L’evento di Terra Insubre a Marcallo con Casone fa il pieno di partecipanti e rievoca la Battaglia del Ticino

Un tuffo da record. Non parliamo di balneazione, ma di rievocazione. Storica e culturale. La tre giorni di Insubria Fest a Marcallo con Casone ha riaffermato la profondità di radici che sanno di conquista, sangue, sudore e consapevolezza. In scena, davanti a un folto pubblico, una rediviva Battaglia del Ticino, impeccabile sul fronte tattico, dei costumi e delle armi, grazie ai gruppi di esperti che hanno curato la ricostruzione di insubri-celtici e dei romani.

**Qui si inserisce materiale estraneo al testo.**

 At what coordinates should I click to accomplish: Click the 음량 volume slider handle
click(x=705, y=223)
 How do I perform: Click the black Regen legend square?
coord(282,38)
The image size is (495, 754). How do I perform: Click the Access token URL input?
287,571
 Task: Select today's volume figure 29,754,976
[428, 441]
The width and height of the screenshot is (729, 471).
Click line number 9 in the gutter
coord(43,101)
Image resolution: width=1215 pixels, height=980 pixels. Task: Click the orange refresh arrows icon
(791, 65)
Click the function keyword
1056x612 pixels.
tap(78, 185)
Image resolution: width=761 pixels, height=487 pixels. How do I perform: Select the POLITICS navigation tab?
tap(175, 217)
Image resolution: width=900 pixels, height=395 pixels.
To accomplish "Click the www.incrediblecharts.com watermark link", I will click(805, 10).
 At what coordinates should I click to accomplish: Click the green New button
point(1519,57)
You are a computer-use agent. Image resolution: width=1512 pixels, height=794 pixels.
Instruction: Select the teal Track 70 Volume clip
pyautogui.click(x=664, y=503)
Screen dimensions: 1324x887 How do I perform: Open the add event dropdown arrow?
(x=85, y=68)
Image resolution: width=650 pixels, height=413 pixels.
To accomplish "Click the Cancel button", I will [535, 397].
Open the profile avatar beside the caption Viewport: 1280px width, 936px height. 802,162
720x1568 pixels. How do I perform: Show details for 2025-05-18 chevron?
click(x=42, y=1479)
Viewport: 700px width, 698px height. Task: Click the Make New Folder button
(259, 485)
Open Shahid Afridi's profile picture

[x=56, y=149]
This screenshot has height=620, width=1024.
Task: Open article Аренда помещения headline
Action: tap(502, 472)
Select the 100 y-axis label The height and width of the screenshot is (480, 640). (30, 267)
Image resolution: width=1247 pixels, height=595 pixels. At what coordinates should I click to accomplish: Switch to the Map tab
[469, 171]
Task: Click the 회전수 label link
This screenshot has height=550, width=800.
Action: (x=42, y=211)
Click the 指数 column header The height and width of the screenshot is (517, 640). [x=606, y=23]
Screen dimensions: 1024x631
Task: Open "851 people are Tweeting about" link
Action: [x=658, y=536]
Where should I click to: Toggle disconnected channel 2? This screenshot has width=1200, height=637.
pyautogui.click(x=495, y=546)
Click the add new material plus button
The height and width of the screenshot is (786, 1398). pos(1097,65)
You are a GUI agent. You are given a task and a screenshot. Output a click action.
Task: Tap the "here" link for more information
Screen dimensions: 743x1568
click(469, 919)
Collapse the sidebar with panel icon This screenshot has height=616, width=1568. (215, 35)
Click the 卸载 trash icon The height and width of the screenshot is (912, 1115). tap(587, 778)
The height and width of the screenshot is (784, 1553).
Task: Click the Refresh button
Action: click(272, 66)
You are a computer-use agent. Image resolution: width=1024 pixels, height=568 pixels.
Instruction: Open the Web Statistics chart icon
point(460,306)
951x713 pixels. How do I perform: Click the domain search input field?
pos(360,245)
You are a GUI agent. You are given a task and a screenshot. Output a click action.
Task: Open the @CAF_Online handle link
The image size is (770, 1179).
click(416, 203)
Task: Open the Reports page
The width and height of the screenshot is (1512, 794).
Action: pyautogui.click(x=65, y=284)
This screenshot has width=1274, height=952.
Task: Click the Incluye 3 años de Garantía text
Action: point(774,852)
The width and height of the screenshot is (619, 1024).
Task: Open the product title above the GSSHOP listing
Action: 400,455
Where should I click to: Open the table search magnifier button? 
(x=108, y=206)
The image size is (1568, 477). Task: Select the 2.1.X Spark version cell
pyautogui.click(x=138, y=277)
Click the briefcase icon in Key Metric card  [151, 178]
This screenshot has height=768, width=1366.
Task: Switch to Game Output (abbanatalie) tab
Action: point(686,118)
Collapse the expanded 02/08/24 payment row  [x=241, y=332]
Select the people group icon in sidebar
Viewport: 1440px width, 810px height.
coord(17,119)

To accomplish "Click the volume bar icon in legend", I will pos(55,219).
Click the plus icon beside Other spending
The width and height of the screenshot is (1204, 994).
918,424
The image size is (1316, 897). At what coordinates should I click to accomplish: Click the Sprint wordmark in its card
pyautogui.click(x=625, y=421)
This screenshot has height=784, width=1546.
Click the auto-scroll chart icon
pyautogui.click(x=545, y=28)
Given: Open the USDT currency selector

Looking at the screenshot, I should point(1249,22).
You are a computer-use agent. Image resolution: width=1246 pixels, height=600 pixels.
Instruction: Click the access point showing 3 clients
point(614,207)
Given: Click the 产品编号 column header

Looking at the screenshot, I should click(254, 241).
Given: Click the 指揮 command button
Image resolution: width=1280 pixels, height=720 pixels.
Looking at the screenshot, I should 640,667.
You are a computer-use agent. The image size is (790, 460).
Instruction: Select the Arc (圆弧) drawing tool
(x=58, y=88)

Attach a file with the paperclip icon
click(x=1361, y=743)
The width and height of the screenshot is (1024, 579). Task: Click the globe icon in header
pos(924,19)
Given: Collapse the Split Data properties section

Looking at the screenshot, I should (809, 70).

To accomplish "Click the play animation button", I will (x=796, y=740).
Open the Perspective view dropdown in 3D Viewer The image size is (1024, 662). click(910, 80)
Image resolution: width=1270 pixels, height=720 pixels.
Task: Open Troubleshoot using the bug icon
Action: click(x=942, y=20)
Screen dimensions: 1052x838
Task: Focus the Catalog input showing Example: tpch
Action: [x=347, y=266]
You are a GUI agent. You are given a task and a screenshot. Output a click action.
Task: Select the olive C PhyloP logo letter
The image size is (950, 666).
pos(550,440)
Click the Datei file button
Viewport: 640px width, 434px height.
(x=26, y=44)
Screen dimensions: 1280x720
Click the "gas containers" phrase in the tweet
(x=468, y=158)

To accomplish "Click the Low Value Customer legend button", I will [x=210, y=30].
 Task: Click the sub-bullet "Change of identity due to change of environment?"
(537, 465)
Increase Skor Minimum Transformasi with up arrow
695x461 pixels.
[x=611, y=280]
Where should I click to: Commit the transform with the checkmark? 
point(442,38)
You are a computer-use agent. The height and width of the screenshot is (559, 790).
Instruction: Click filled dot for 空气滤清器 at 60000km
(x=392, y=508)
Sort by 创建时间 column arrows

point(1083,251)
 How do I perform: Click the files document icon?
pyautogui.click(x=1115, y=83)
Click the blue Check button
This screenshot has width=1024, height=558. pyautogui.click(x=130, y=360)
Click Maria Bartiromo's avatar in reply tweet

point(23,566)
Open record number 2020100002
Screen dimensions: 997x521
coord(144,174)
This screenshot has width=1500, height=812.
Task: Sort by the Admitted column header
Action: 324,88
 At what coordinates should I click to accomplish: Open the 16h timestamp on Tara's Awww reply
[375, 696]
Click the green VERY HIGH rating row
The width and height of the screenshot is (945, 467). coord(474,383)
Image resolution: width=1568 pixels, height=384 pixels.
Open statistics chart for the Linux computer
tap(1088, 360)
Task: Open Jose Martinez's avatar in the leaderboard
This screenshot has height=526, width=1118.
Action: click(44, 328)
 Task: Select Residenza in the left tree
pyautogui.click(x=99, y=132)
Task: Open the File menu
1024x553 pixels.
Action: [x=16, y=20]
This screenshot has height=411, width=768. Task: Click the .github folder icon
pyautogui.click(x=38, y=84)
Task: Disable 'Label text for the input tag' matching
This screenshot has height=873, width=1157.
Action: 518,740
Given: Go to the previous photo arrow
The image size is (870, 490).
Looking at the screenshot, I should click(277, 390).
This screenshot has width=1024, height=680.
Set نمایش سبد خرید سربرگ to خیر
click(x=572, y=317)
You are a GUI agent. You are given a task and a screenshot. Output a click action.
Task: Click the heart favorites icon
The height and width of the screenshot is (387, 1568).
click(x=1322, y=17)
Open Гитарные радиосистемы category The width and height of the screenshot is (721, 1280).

E’ stato questo il momento clou di un week-end targato Terra Insubre, associazione che da 30 anni tiene alto il vessillo delle tradizioni e della conoscenza e che, per inciso, domenica mattina ha celebrato la propria annuale assemblea.
Tutt’altro che casuale la nutrita partecipazione di visitatori e curiosi: l’evento, che ha raggiunto così la 22esima edizione, restituisce valore alla terra: non semplice luogo geografico, bensì impasto prelibato di umana identità.